Purpose Of The Study
- To evaluate perioperative outcomes, neurological function, and short-term survival in surgically treated ISCM patients.
- To compare outcomes based on different surgical extents: biopsy-only, subtotal resection, and gross total resection (GTR).
- To identify prognostic factors influencing survival and neurological recovery in ISCM.
Main Methods
- Retrospective single-center study of 16 patients surgically treated for ISCM (2015-2024).
- Patients stratified by surgical extent (biopsy, subtotal, or total resection).
- Outcomes assessed included perioperative complications, neurological function, and 90-day survival; a literature review was also performed.
Main Results
- Sixteen patients (median age 59, 56% male) with predominantly thoracic ISCM were included.
- Surgical complications occurred in 19% with no irreversible neurological injury or intraoperative mortality.
- Gross total resection (GTR) showed the lowest early mortality (13%) compared to subtotal (60%) or biopsy-only (33%) (p=0.015), but EOR was not an independent predictor of survival (p=0.834).

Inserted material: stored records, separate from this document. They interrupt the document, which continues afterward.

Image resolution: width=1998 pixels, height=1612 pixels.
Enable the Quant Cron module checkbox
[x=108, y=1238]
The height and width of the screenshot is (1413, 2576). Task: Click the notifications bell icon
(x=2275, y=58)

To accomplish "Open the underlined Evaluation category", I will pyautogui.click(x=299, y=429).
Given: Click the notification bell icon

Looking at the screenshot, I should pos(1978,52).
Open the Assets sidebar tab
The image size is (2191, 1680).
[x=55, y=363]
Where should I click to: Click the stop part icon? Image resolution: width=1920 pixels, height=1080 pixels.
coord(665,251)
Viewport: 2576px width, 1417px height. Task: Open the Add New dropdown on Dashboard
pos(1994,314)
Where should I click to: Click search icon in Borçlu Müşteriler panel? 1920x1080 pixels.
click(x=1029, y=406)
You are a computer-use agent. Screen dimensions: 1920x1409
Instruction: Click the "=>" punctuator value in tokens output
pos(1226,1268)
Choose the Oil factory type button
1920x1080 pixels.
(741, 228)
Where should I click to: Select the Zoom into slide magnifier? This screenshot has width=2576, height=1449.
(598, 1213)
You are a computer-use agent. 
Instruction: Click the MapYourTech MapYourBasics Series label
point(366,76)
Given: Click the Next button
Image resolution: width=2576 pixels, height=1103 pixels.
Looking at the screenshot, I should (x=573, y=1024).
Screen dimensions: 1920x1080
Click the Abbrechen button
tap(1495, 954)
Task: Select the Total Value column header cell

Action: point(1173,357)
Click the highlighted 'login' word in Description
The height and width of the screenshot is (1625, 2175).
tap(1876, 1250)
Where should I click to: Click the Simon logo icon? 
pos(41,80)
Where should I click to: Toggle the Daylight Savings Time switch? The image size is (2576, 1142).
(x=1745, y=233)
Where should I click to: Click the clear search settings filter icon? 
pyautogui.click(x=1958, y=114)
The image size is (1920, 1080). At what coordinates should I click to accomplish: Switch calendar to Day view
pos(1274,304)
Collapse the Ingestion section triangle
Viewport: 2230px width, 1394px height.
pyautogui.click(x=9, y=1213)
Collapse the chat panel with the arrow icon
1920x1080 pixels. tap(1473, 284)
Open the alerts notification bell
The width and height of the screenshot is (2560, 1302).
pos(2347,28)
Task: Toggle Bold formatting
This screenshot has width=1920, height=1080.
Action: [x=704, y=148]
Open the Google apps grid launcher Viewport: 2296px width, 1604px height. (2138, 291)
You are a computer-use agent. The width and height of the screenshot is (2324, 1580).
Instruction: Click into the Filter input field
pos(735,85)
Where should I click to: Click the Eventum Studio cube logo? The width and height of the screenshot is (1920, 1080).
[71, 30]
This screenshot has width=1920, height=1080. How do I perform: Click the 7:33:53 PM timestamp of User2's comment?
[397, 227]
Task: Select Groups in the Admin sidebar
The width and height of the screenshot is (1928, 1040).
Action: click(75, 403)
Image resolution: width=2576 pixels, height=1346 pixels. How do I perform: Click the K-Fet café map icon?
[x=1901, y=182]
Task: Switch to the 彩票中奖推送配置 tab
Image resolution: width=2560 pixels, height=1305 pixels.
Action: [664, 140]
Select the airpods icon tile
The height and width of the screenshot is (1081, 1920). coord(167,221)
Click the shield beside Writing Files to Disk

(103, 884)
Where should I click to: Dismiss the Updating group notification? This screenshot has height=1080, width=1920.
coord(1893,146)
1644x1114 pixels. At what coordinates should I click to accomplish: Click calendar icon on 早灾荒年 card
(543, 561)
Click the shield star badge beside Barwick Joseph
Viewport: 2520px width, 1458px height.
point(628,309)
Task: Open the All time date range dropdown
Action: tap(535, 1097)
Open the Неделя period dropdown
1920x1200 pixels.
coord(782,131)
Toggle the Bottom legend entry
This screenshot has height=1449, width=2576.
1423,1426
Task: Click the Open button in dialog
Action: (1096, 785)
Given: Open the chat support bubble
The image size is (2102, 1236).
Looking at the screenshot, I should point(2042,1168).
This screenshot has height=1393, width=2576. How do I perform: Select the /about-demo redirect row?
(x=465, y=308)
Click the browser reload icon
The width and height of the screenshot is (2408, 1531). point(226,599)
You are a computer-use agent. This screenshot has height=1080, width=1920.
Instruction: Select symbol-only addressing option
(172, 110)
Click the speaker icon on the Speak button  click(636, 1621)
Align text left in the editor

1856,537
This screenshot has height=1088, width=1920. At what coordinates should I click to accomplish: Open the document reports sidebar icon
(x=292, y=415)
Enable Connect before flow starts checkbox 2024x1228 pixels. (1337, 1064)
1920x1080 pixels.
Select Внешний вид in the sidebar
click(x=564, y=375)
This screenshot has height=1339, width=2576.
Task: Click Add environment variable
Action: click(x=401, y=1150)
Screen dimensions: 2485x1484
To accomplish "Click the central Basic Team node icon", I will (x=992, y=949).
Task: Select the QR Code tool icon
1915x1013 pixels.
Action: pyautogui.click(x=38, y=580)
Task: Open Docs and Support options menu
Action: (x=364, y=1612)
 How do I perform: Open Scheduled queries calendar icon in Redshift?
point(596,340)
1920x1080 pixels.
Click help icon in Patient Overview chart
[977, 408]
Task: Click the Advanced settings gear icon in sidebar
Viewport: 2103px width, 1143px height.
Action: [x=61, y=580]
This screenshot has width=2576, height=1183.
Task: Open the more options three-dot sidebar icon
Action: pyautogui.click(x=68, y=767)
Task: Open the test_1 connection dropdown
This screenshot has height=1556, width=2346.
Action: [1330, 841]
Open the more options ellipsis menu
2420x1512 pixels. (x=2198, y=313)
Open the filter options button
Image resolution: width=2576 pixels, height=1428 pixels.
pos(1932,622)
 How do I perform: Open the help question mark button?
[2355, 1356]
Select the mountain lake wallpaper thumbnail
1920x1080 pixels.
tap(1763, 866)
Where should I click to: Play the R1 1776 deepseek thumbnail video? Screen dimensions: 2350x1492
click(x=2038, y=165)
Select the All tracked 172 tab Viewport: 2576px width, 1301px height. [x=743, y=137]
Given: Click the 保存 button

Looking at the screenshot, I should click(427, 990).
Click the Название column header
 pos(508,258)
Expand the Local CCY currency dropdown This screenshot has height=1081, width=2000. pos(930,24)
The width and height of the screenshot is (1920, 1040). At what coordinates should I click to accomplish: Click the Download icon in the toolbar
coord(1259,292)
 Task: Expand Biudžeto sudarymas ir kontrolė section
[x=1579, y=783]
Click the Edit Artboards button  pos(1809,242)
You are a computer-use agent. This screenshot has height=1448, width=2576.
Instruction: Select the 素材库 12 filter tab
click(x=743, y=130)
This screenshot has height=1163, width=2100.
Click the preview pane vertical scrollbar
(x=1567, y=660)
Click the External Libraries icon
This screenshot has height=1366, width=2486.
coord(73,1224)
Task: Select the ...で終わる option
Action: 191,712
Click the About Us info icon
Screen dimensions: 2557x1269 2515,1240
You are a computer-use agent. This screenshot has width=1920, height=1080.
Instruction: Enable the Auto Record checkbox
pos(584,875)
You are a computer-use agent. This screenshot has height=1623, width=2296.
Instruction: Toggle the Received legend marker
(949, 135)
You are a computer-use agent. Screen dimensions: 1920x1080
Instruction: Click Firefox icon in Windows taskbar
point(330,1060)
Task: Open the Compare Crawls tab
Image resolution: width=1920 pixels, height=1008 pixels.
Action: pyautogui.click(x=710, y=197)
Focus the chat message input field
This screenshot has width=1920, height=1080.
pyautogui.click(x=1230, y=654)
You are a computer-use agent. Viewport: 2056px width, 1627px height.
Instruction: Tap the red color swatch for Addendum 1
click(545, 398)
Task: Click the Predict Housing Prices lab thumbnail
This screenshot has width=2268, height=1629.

- Neurological function remained stable or improved in all patients regardless of resection extent.
Conclusions
- Surgical management of ISCM is safe, with minimal neurological morbidity and potential for symptom stabilization or improvement.
- While GTR correlated with better short-term survival, systemic disease burden and postoperative neurological status are more significant prognostic indicators.
- Surgical decisions should prioritize functional preservation and careful patient selection based on overall health and disease extent.